In 2003 another residence to the east of the library was listed for sale, and the library board purchased it, as well, hoping that a property contiguous to the library building could provide space for an expansion. This plan grew problematic, as the board began to realize the many impediments to using this old house, since its use as a public building required handicapped accessibility and new restrooms; however, the cost of razing the house and expanding the library building was unfeasible.

====Library expansion====
In February 2009, voters in Webster Groves approved a 13 ½ cent tax levy increase. Four and a half cents of that increase were meant to improve operating revenues, while 9 cents would fund the sale of bonds to pay for a renovation and expansion of the building at 301 E. Lockwood Avenue. The highly regarded St. Louis firm of Powers Bowersox Associates was hired for design work. The building they designed included all the requested components, including an entire second floor dedicated to children’s services and a meeting room where classes could be held and community groups could meet.

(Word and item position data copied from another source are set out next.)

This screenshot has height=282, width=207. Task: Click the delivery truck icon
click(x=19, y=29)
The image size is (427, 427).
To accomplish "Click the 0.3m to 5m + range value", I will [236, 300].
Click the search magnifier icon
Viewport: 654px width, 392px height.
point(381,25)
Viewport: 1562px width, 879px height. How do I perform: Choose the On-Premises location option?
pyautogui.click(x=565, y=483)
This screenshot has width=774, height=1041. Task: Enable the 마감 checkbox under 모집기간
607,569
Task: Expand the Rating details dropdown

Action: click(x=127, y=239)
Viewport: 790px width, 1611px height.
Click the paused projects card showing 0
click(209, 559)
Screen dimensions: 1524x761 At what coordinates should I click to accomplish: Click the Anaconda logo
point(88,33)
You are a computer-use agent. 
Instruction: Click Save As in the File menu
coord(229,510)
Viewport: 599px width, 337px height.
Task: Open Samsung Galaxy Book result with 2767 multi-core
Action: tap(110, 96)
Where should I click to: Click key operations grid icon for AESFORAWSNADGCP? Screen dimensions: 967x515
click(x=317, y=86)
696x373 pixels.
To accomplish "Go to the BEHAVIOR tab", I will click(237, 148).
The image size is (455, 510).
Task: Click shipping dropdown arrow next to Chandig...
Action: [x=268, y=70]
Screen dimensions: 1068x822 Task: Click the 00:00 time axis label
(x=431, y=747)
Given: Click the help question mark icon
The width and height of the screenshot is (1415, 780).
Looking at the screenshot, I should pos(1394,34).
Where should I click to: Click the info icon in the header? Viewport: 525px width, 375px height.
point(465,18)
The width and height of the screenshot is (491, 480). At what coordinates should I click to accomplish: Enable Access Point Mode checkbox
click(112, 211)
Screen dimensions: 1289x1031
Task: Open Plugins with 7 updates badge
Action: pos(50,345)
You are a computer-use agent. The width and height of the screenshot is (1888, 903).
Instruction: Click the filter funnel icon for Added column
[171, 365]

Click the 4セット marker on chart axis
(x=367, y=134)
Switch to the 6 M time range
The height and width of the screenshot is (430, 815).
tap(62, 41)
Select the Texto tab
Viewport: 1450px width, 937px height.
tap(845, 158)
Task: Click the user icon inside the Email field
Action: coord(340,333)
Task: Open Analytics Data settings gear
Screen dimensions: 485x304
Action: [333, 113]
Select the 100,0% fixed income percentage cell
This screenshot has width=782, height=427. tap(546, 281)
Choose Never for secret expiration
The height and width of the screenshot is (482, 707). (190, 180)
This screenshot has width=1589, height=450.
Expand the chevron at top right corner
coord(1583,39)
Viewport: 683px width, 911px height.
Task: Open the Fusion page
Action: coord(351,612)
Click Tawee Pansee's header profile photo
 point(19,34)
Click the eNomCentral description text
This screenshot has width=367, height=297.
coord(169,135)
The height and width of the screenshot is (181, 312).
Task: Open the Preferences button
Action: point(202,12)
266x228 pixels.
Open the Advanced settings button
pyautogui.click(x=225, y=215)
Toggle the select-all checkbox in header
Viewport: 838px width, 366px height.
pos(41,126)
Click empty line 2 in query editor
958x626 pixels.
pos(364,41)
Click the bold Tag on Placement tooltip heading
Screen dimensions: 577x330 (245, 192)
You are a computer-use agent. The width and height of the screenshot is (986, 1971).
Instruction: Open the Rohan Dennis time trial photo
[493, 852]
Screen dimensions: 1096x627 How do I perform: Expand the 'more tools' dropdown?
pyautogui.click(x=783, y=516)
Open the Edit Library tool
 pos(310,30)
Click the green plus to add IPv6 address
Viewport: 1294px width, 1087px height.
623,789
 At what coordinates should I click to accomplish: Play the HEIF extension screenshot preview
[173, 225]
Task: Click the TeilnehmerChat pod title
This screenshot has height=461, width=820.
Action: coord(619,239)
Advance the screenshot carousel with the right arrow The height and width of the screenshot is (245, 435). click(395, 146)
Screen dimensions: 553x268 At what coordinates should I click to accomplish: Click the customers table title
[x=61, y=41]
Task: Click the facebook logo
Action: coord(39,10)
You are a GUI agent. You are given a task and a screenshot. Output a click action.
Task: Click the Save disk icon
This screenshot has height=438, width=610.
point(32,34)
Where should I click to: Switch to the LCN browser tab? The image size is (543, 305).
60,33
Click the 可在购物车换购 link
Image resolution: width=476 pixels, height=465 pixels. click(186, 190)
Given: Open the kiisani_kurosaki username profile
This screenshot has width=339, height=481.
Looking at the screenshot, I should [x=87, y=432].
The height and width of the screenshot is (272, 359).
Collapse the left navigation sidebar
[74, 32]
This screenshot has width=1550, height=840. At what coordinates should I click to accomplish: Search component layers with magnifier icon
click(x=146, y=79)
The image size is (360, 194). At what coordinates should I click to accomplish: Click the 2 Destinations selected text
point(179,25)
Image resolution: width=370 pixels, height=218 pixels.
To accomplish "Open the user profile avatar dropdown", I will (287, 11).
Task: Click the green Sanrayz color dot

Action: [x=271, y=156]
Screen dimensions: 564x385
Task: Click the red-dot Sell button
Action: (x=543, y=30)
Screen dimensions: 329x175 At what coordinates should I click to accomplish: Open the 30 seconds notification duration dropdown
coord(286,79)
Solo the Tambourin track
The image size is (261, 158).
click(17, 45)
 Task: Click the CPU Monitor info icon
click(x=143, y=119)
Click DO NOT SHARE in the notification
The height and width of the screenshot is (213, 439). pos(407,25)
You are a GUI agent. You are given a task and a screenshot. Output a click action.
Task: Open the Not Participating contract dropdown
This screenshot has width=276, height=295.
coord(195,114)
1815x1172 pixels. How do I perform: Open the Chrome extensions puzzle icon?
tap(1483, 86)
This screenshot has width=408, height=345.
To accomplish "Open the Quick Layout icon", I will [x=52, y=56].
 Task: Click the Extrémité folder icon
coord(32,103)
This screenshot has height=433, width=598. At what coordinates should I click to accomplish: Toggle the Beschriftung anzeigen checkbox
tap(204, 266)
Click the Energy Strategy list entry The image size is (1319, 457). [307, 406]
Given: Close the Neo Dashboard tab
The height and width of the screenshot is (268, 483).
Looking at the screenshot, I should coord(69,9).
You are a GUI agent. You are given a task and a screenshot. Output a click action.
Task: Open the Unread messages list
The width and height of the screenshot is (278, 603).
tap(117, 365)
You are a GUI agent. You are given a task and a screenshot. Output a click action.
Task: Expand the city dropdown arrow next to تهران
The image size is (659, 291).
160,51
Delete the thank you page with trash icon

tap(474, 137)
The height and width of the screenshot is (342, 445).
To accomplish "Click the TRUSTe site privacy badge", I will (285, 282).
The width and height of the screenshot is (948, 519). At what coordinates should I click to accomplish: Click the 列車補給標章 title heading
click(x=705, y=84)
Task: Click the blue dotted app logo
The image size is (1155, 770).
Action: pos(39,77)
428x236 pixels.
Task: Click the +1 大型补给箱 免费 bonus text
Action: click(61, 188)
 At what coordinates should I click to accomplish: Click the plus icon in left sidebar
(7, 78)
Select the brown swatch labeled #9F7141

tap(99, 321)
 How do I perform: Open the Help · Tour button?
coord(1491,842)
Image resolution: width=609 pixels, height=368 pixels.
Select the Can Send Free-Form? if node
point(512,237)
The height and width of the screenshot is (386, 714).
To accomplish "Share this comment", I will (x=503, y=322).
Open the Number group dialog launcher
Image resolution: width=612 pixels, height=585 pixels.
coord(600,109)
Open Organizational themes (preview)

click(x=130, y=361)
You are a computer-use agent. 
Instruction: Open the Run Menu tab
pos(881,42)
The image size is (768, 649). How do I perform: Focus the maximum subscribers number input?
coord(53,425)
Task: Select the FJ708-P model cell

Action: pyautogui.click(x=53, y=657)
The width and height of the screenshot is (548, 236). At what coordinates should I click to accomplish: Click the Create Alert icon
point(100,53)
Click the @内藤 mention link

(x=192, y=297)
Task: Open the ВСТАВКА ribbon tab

But it also went the original plans one better by adding a lower level Computer and Reference Room, leaving the entire original Reading Room open for browsing and reading. The addition, clad in a glass curtain wall, was embraced as a striking and bold design statement by the city’s Architectural Review Board, though it met opposition from a small group of neighbors, who believed it clashed with the design of the original building.

Construction began in late 2010, but in late September 2011, the general contractor, Frederich Construction, Incorporated, experiencing severe legal and financial problems, defaulted on their contract. Their surety company, Travelers Insurance, stepped in and oversaw the hiring of a new general contractor, Demien Construction. Demien completed the building in December 2012, about six months after the originally planned completion date.